At the beginning of the 19th century, mastery of the art of drawing was mandatory for educated people. The “drawing teacher” S. G. Chirikov used an academic teaching system, focusing on drawing. After acquiring their first skills, the students began copying antique busts and fragments of engravings, and later tried their hand at the art of portraiture. The teacher paid a lot of attention to the selection of originals for drawing. According to I.-V. Goethe, acquaintance with works of art should begin with perfect samples, since taste should be formed only on selected objects of art.

According to the degree of talent, the “drawing teacher” divided all his students into four categories: “excellent talents,” “good talents,” “great talents,” and “average talents.” Pushkin was included by Chirikov in the first category.

More than thirty drawings by first-year students have reached us, two of which belong to Pushkin. These drawings show antique heads, rural landscapes, scenes from biblical times, images of flowers, birds, and animals. Some of them (in copies) can be seen in the classroom.

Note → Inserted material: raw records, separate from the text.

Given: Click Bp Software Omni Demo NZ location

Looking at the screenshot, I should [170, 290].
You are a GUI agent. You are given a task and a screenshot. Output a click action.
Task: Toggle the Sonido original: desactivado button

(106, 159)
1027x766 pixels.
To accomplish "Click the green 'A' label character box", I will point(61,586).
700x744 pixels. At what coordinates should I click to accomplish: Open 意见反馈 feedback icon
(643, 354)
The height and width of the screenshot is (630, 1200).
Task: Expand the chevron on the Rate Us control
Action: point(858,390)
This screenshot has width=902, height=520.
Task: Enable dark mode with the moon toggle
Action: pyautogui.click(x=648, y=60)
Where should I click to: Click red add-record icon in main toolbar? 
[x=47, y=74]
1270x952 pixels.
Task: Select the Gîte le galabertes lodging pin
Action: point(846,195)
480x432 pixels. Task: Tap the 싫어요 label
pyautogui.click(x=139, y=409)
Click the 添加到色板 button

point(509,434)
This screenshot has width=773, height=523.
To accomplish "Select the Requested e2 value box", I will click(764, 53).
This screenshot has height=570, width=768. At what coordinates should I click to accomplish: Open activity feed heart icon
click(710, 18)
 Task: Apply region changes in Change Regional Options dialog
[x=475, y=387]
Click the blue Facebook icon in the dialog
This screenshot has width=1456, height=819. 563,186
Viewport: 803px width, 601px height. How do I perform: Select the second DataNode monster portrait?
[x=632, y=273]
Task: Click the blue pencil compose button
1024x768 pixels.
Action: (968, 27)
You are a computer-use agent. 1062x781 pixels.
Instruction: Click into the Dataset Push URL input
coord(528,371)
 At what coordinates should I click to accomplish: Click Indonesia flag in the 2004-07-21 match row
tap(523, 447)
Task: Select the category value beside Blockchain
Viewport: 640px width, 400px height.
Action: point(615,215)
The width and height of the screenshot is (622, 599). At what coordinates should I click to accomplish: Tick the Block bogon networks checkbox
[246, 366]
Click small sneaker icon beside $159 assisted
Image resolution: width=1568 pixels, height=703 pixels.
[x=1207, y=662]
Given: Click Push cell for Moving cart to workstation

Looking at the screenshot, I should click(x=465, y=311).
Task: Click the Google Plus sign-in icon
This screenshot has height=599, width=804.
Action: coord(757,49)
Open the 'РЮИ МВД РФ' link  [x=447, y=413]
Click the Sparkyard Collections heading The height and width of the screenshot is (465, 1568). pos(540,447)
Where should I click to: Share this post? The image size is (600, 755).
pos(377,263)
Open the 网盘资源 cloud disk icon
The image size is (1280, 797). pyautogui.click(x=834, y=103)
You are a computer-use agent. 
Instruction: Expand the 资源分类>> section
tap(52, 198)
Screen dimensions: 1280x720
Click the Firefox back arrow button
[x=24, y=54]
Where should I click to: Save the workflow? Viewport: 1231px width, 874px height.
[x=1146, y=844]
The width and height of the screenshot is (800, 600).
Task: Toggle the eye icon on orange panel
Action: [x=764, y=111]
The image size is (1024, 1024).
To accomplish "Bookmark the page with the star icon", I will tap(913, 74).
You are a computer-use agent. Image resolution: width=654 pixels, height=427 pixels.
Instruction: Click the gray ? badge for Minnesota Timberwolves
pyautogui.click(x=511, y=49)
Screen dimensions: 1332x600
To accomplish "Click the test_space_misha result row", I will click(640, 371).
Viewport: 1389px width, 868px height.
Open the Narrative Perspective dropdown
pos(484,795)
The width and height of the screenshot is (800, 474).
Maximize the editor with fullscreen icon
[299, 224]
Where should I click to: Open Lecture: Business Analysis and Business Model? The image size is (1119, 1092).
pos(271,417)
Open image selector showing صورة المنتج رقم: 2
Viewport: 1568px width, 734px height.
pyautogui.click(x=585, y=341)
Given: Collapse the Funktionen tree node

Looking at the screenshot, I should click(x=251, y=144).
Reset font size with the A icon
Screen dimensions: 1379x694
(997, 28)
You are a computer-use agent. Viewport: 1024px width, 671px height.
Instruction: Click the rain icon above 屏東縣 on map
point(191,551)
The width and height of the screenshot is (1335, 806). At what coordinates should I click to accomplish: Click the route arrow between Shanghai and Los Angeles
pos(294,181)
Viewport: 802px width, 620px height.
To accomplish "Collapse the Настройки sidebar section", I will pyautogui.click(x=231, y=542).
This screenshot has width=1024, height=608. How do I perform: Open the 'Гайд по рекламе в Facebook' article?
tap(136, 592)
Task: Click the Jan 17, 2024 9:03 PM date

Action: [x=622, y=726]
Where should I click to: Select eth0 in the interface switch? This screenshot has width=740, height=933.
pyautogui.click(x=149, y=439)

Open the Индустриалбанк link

The adjacent room was occupied by the Singing Class. Music and singing were among the pupils' favorite activities. Instrumental music instruction was provided in the form of private lessons during free hours. Wilhelm Kuchelbecker, Mikhail Yakovlev, Sergei Komovsky played the violin; Nikolay Korsakov - piano and guitar. Korsakov and Yakovlev tried their hand at composing. Pushkin's poems were set to music by his comrades back in his Lyceum years and were popular not only in the Lyceum, but also in Tsarskoe Selo. Since 1816, lyceum students began to study singing under the guidance of L.-W. Tepper de Ferguson. A musician and composer, he not only taught singing, but composed spiritual concerts for his students, rearranging the concerts of D. Bortnyansky with different variations. Often, classes were held in the Singing Class, which were attended by both courses of the Lyceum - senior and junior. The younger one left a description of the class: “There is a philharmonic hall here, and music lovers here often captivate the lyceum students with their singing. Sometimes, in a noisy choir, the whole cathedral, citizens sing their national songs...” Today in the classroom on an old piano lies the edition of the “Farewell Song” of 1835, undertaken by the former director of the Lyceum E. A. Engelhardt. Engelhardt undertook the publication of the “Farewell Song” in connection with the 25th anniversary of the opening of the Lyceum in 1836. Engelhard sent copies of the “Song” to his former pupils, among whom was the “state criminal” I. I. Pushchin. In a letter to him in Siberia, Engelhardt regretted that Pushchin would not hear the tune of the lyceum song. But the old director was wrong. Pushchin’s fellow prisoners learned the “Song” and, with the help of the Decembrist wives Maria Volkonskaya and Kamilla Ivasheva, performed it for Pushchin.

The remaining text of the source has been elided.